DATASET RECORDS Block Start

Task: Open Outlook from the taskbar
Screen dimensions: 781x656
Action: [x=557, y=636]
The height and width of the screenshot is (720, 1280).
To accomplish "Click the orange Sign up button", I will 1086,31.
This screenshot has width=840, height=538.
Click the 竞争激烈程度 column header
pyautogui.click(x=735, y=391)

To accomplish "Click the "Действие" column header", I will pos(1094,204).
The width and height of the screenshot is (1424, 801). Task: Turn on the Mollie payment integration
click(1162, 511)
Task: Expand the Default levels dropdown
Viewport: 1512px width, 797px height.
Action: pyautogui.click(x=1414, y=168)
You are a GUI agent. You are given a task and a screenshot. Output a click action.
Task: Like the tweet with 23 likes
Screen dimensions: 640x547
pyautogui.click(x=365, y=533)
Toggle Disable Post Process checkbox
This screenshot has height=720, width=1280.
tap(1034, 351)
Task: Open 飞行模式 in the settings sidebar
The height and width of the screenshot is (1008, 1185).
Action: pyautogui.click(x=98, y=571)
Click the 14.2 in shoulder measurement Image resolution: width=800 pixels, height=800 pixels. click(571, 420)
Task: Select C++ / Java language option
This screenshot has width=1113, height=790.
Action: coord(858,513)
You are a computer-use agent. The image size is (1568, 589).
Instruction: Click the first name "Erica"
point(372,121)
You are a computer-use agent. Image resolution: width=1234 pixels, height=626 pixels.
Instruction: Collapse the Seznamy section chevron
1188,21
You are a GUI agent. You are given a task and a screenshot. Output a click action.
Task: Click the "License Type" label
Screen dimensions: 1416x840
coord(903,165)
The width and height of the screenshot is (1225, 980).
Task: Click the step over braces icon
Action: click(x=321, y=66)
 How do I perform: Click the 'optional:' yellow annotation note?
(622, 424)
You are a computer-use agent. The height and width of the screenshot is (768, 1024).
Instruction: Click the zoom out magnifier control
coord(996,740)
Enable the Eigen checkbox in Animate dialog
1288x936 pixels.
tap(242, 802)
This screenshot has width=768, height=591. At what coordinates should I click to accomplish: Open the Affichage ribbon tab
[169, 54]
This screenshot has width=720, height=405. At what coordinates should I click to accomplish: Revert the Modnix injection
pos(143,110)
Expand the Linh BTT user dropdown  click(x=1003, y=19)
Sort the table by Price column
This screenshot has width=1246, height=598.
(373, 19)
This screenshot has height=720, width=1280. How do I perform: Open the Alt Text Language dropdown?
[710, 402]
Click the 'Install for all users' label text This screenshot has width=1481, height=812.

DATASET RECORDS Block End

■ THE PROBLEM ■
Restate the listing in full, word for word.

■ RESULT FOR THIS TASK ■
Task: Open Outlook from the taskbar
Screen dimensions: 781x656
Action: [x=557, y=636]
The height and width of the screenshot is (720, 1280).
To accomplish "Click the orange Sign up button", I will 1086,31.
This screenshot has width=840, height=538.
Click the 竞争激烈程度 column header
pyautogui.click(x=735, y=391)

To accomplish "Click the "Действие" column header", I will pos(1094,204).
The width and height of the screenshot is (1424, 801). Task: Turn on the Mollie payment integration
click(1162, 511)
Task: Expand the Default levels dropdown
Viewport: 1512px width, 797px height.
Action: pyautogui.click(x=1414, y=168)
You are a GUI agent. You are given a task and a screenshot. Output a click action.
Task: Like the tweet with 23 likes
Screen dimensions: 640x547
pyautogui.click(x=365, y=533)
Toggle Disable Post Process checkbox
This screenshot has height=720, width=1280.
tap(1034, 351)
Task: Open 飞行模式 in the settings sidebar
The height and width of the screenshot is (1008, 1185).
Action: pyautogui.click(x=98, y=571)
Click the 14.2 in shoulder measurement Image resolution: width=800 pixels, height=800 pixels. click(571, 420)
Task: Select C++ / Java language option
This screenshot has width=1113, height=790.
Action: coord(858,513)
You are a computer-use agent. The image size is (1568, 589).
Instruction: Click the first name "Erica"
point(372,121)
You are a computer-use agent. Image resolution: width=1234 pixels, height=626 pixels.
Instruction: Collapse the Seznamy section chevron
1188,21
You are a GUI agent. You are given a task and a screenshot. Output a click action.
Task: Click the "License Type" label
Screen dimensions: 1416x840
coord(903,165)
The width and height of the screenshot is (1225, 980).
Task: Click the step over braces icon
Action: click(x=321, y=66)
 How do I perform: Click the 'optional:' yellow annotation note?
(622, 424)
You are a computer-use agent. The height and width of the screenshot is (768, 1024).
Instruction: Click the zoom out magnifier control
coord(996,740)
Enable the Eigen checkbox in Animate dialog
1288x936 pixels.
tap(242, 802)
This screenshot has width=768, height=591. At what coordinates should I click to accomplish: Open the Affichage ribbon tab
[169, 54]
This screenshot has width=720, height=405. At what coordinates should I click to accomplish: Revert the Modnix injection
pos(143,110)
Expand the Linh BTT user dropdown  click(x=1003, y=19)
Sort the table by Price column
This screenshot has width=1246, height=598.
(373, 19)
This screenshot has height=720, width=1280. How do I perform: Open the Alt Text Language dropdown?
[710, 402]
Click the 'Install for all users' label text This screenshot has width=1481, height=812.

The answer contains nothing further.